IPOL.ID – Rapat Kerja (Raker) Komisi XI DPR dengan Menteri Keuangan (Menkeu) Purbaya Yudhi Sadewa dan Kepala BP BUMN menyepakati pencairan Penyertaan Modal Negara (PMN) tunai dan non-tunai dalam APBN 2025 bagi sejumlah BUMN dan Badan Bank Tanah, pada Senin (15/12/2025).
Kesepakatan ini menegaskan komitmen DPR RI bersama Pemerintah terhadap penguatan pelayanan publik.
Dalam kesimpulan rapat, Komisi XI DPR menyetujui pencairan PMN tunai kepada PT Kereta Api Indonesia (PT KAI) sebesar Rp1,8 triliun, PT Industri Kereta Api (PT INKA) sebesar Rp473 miliar, PT Pelayaran Nasional Indonesia (PT PELNI) sebesar Rp2,5 triliun, serta PT Sarana Multigriya Finansial (PT SMF) sebesar Rp6,684 triliun.

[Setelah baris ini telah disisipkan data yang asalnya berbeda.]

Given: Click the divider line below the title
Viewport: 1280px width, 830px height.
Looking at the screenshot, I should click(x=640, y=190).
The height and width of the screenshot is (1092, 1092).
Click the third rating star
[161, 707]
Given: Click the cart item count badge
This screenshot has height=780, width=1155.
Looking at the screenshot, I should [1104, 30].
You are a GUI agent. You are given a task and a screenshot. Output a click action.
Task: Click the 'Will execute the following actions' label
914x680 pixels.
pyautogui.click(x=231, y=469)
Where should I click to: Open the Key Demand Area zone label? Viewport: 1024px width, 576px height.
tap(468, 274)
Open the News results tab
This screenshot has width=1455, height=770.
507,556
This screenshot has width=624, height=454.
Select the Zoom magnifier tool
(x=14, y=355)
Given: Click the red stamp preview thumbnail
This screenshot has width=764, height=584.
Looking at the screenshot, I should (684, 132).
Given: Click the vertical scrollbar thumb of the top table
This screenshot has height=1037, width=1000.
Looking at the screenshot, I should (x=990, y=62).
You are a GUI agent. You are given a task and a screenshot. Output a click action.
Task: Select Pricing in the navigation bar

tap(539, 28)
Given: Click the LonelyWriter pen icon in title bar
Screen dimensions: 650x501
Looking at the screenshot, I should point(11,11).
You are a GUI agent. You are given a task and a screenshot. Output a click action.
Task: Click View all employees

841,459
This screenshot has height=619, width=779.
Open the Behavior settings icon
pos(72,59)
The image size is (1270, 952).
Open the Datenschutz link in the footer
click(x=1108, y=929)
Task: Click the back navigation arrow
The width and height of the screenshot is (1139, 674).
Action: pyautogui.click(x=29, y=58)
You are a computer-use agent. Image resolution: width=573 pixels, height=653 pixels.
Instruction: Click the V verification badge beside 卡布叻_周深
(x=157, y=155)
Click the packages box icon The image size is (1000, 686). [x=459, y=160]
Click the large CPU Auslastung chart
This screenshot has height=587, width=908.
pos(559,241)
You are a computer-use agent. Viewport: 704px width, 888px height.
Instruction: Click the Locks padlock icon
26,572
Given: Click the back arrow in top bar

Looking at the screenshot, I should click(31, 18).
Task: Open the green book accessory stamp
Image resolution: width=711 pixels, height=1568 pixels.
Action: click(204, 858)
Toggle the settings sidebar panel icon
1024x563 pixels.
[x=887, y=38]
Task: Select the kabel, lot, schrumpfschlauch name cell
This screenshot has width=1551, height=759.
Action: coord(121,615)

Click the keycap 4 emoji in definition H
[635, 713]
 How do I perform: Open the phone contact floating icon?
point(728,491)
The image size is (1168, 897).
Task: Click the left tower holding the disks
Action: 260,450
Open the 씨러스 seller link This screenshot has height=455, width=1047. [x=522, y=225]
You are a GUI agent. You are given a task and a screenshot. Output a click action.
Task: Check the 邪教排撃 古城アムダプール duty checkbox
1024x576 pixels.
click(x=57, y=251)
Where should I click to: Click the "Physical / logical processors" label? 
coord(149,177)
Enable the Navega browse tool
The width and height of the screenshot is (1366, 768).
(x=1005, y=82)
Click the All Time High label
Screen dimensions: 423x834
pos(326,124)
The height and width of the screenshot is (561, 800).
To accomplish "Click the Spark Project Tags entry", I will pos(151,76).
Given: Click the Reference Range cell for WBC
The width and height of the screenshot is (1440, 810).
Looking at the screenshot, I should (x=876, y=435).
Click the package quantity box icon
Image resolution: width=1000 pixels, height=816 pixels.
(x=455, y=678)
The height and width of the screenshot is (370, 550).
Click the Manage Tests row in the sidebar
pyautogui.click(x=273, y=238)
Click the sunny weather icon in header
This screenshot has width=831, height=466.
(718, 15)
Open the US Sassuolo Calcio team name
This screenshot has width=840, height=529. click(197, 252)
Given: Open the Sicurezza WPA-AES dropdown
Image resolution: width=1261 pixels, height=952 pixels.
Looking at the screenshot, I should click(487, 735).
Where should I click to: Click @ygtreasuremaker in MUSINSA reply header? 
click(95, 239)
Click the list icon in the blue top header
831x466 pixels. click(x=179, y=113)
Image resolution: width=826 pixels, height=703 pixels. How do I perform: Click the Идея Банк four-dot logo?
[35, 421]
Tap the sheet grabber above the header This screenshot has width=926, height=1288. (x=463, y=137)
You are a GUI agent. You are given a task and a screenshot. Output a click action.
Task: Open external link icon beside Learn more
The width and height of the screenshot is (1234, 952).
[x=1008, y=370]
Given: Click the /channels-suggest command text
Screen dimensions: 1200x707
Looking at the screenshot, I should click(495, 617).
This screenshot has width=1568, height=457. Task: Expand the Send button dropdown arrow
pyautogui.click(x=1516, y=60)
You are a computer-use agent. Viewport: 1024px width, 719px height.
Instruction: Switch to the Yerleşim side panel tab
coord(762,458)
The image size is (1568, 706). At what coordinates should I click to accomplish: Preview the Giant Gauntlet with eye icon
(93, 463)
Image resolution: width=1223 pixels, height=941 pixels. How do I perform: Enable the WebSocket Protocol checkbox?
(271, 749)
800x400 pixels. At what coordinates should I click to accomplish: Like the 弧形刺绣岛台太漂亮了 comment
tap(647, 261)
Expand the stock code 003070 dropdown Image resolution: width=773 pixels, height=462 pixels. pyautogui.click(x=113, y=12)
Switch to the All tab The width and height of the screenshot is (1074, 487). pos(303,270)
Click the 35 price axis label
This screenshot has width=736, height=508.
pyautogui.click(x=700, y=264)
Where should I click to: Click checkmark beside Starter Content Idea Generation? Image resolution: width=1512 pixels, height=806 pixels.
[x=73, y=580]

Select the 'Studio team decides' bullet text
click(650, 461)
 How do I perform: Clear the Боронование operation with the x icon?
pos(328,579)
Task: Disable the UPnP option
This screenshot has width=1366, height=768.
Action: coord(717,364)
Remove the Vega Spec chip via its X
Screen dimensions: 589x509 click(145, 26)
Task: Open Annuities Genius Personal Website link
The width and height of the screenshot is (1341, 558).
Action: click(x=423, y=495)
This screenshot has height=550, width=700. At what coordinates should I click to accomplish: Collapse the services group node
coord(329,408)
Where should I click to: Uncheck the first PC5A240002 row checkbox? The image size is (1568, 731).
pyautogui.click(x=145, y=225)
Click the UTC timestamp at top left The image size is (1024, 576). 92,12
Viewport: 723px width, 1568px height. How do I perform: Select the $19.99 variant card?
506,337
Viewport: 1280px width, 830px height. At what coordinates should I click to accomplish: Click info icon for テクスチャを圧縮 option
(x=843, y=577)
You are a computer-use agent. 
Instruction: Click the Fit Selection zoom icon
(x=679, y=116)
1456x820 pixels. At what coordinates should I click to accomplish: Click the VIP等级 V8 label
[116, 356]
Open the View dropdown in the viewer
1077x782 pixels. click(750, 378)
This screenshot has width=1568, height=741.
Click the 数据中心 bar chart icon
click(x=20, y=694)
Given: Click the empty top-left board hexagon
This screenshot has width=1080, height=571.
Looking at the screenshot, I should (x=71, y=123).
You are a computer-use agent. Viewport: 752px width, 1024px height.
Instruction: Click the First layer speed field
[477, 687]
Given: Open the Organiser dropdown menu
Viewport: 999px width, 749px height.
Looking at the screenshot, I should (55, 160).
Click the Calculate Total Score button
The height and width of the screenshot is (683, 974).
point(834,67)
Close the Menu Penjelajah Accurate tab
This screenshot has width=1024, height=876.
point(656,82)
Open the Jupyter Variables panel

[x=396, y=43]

PMN ini diarahkan untuk pengadaan trainset dan retrofit KRL Jabodetabek, penguatan kapasitas industri perkeretaapian nasional, modernisasi armada kapal penumpang, serta penyediaan pembiayaan perumahan untuk mendukung program 3 juta rumah bagi MBR.
Komisi XI juga menyetujui pencairan PMN non-tunai kepada Badan Bank Tanah berupa Barang Milik Negara (BMN) tanah yang berasal dari Kementerian ATR/BPN dan aset eks BPPN Kementerian Keuangan, dengan nilai wajar sebesar Rp2,957 triliun. Dukungan ini difokuskan untuk memperkuat kapasitas usaha Badan Bank Tanah, khususnya dalam penyediaan lahan bagi program prioritas nasional dan percepatan pemenuhan backlog kepemilikan rumah bagi masyarakat berpenghasilan rendah.